Posłowie deklarują pomoc Druzickiej
Treść
Urzędnicza bezduszność - podsumowuje Andrzej Dera, prawnik, poseł PiS, analizujący sądowe dokumenty ze sprawy Katarzyny Druzickiej, której pruszkowski sąd rejonowy odebrał dziecko. - Będziemy działać natychmiast, nie można tego tak zostawić - deklaruje poseł. Razem z Beatą Kempą wybierają się do wójta Starych Babic, by porozmawiać o mieszkaniu socjalnym dla Druzickiej. Czasu jest naprawdę mało: rozprawę o powrót Natalii do matki zaplanowano na 29 grudnia.
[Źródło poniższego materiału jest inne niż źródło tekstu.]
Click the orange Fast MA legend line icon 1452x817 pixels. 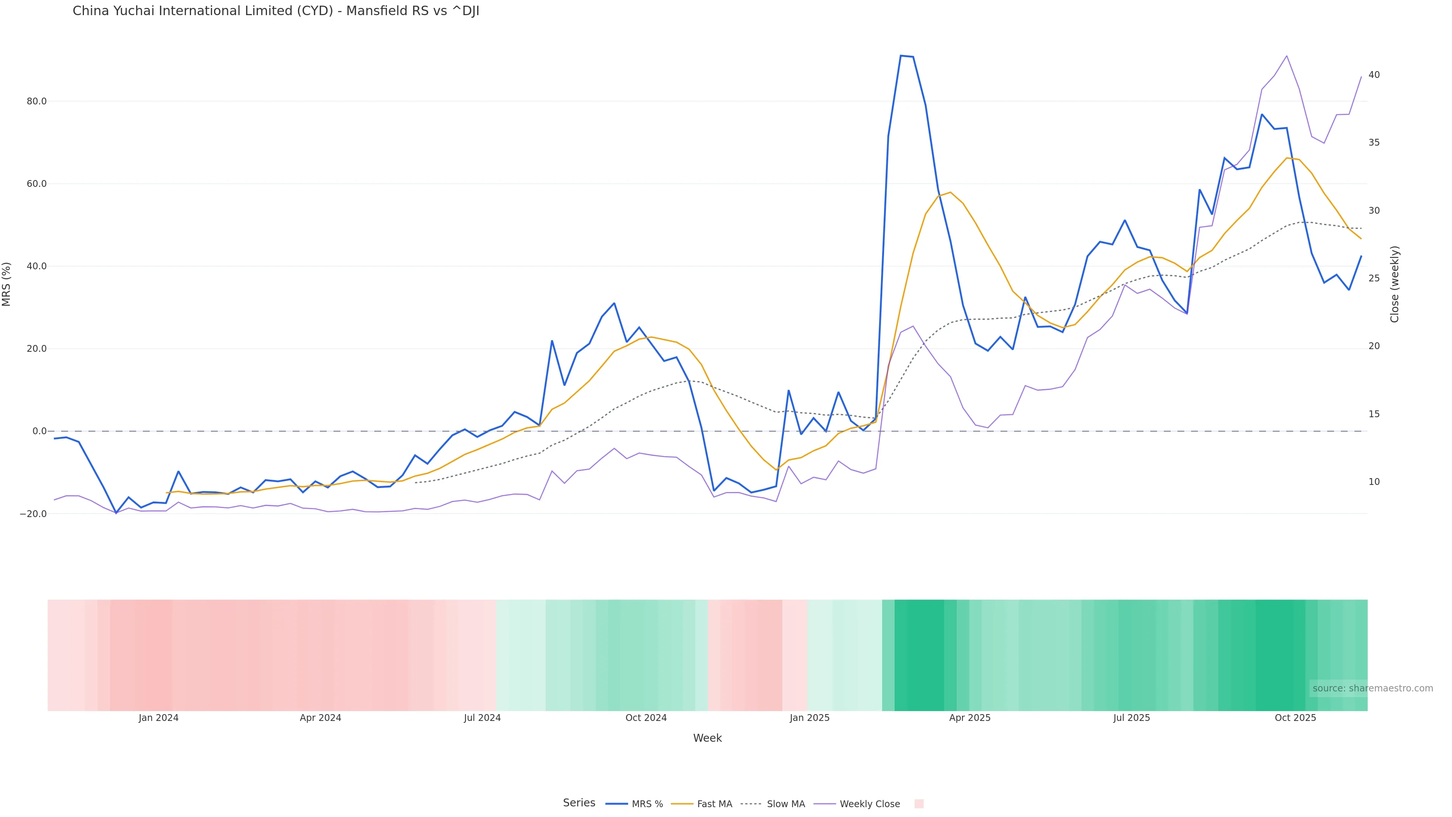tap(682, 804)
Z dokumentacji jasno wynika, że Katarzyna Druzicka bardzo kocha córkę i od początku stara się, żeby mieć ją przy sobie. Na korzyść kobiety świadczy mnóstwo pozytywnych opinii, a jedyną istotną przesłanką, która uniemożliwia powrót Natalii do mamy, jest brak własnego mieszkania. Dlatego konieczne jest stworzenie im odpowiednich warunków. Pierwszym krokiem ma być wystąpienie do gminy o przydzielenie mieszkania. Zdaniem posła Dery, w całej sprawie, jaka wyłania się z akt sądowych, uderza formalistyczne, urzędnicze podejście. - Nie można działać wyłącznie na zasadzie urzędniczej, że skoro nie mam lokalu, to nie jest to mój problem i nie ja jestem winny. Rozumiem, iż nie ma zasobów komunalnych, ale nie chce mi się wierzyć, żeby w gminie, w której mieszka kilkaset rodzin, nie było nawet jednej osoby, która by mogła za pieniądze albo za tzw. opiekę wynająć pokój, podpisać umowę i żeby te relacje wreszcie były normalne. Wystarczy podejść po ludzku do niektórych problemów - uważa poseł.
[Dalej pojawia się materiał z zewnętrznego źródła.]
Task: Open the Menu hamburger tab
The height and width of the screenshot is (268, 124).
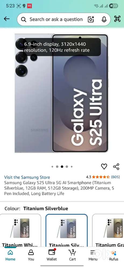Action: pyautogui.click(x=93, y=255)
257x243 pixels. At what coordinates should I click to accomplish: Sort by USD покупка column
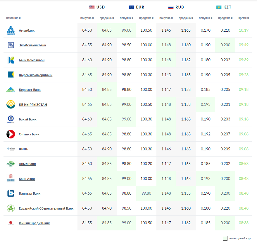[x=87, y=18]
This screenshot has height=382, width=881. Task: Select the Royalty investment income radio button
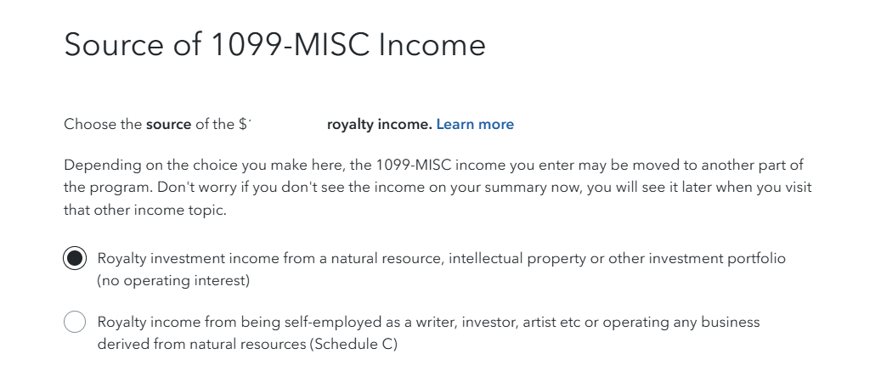(x=75, y=258)
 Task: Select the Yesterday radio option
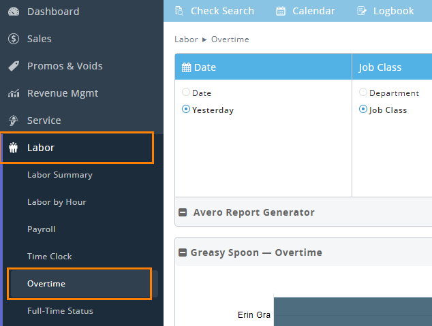point(186,110)

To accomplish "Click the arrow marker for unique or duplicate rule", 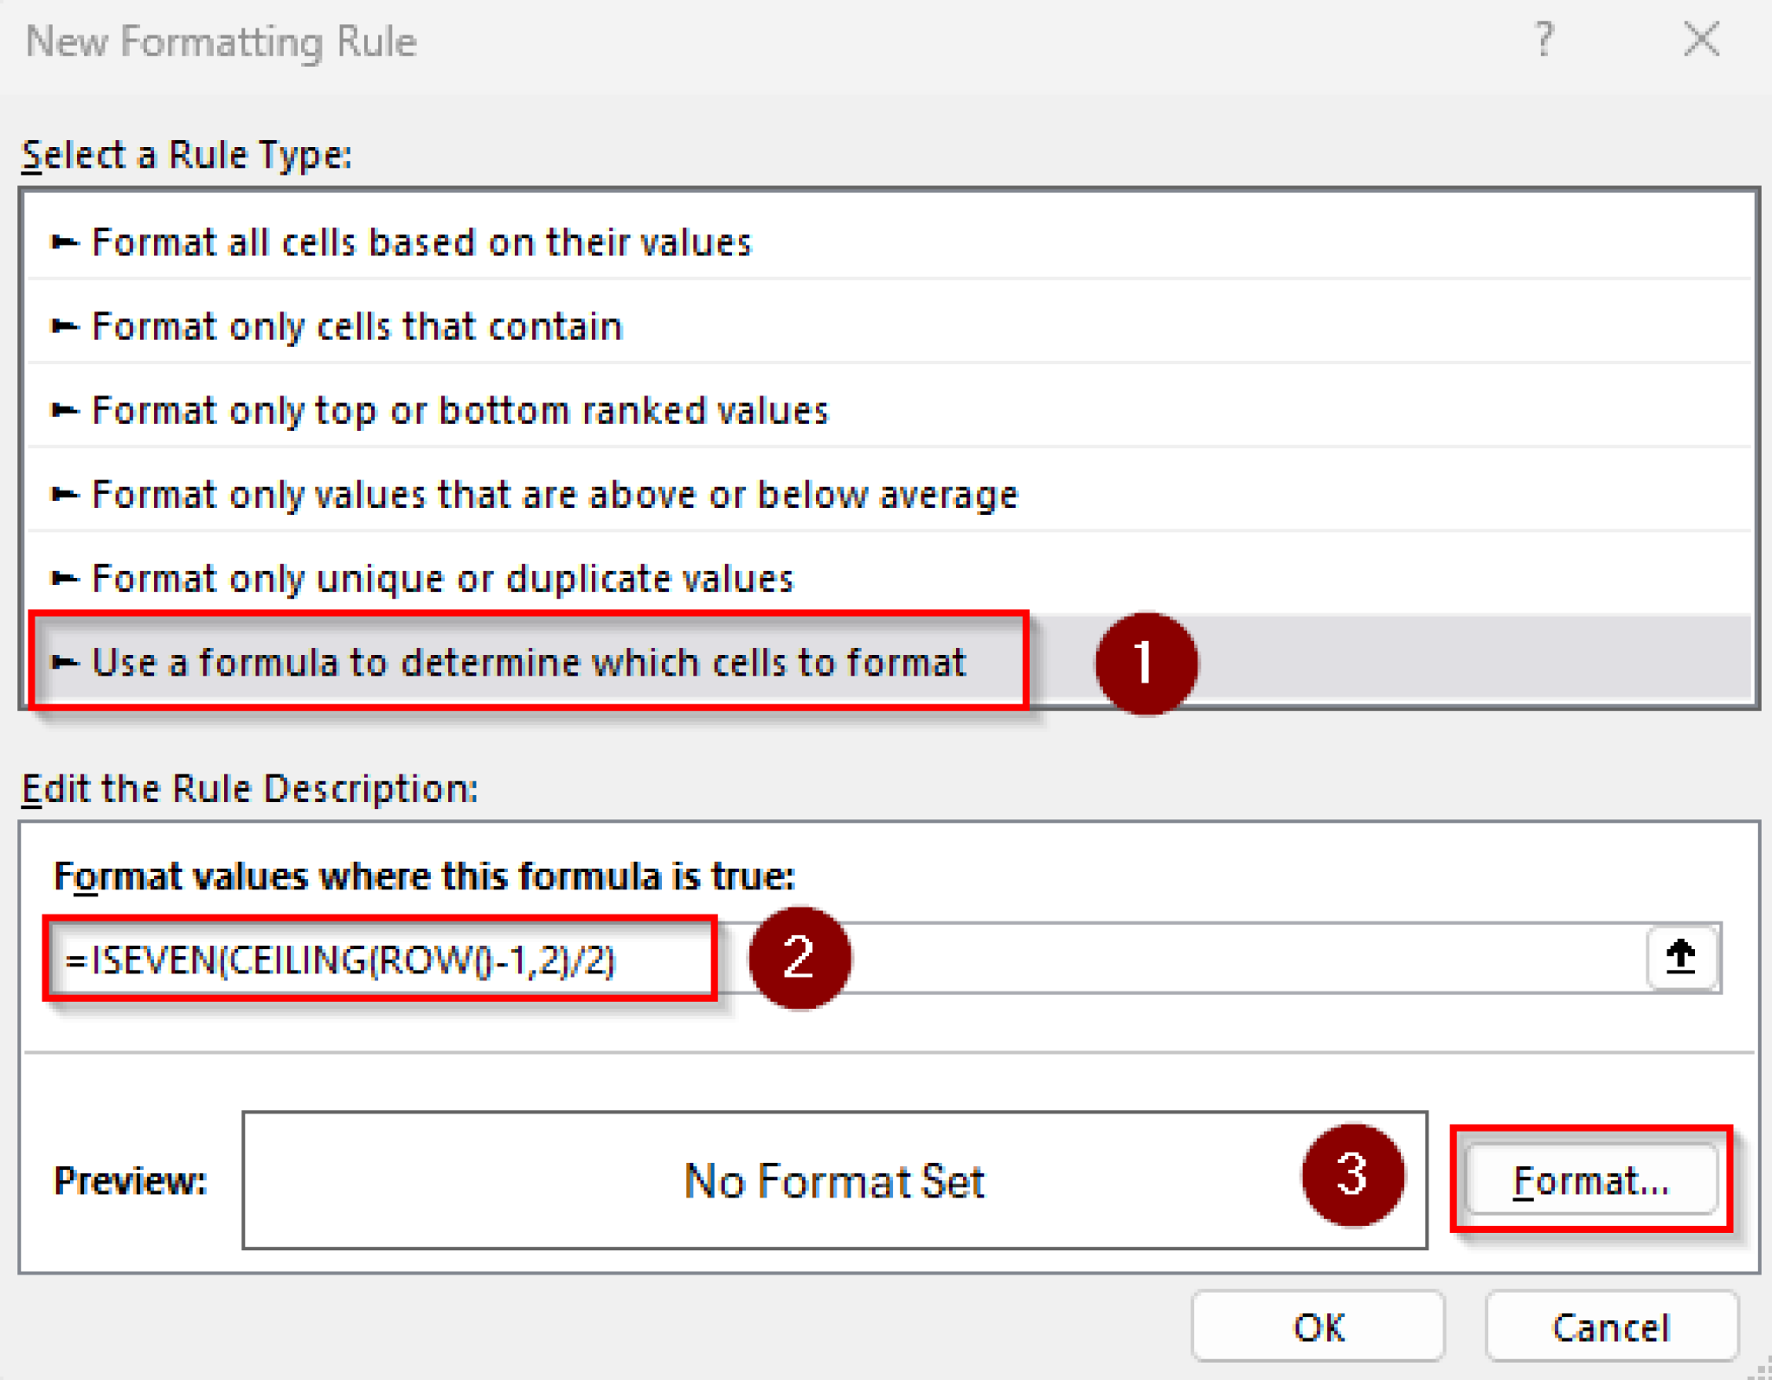I will coord(63,578).
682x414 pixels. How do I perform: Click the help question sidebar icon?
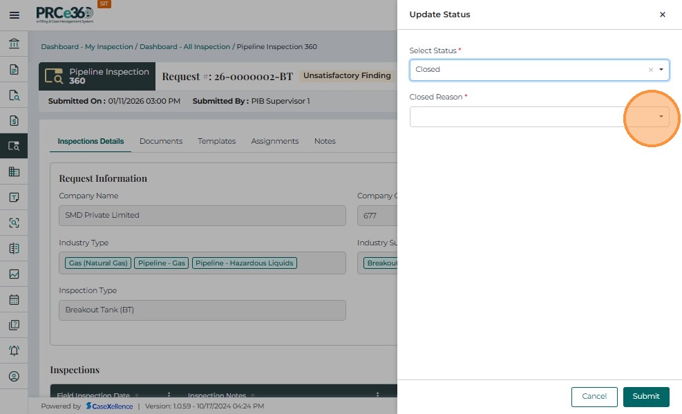(14, 325)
Zarówno Dera, jak i Kempa zapewniają, że jeszcze w tym tygodniu wybiorą się do Starych Babic, by osobiście porozmawiać z wójtem w sprawie pani Druzickiej. Beata Kempa, jako były kurator sądowy, zamierza zwrócić się o pomoc do kuratorów mających gminę pod swoją opieką. - Skoro formalne działania do tej pory nie zaowocowały prawdziwą pomocą, będziemy po prostu rozmawiać "nieformalnie" - zapowiada Dera.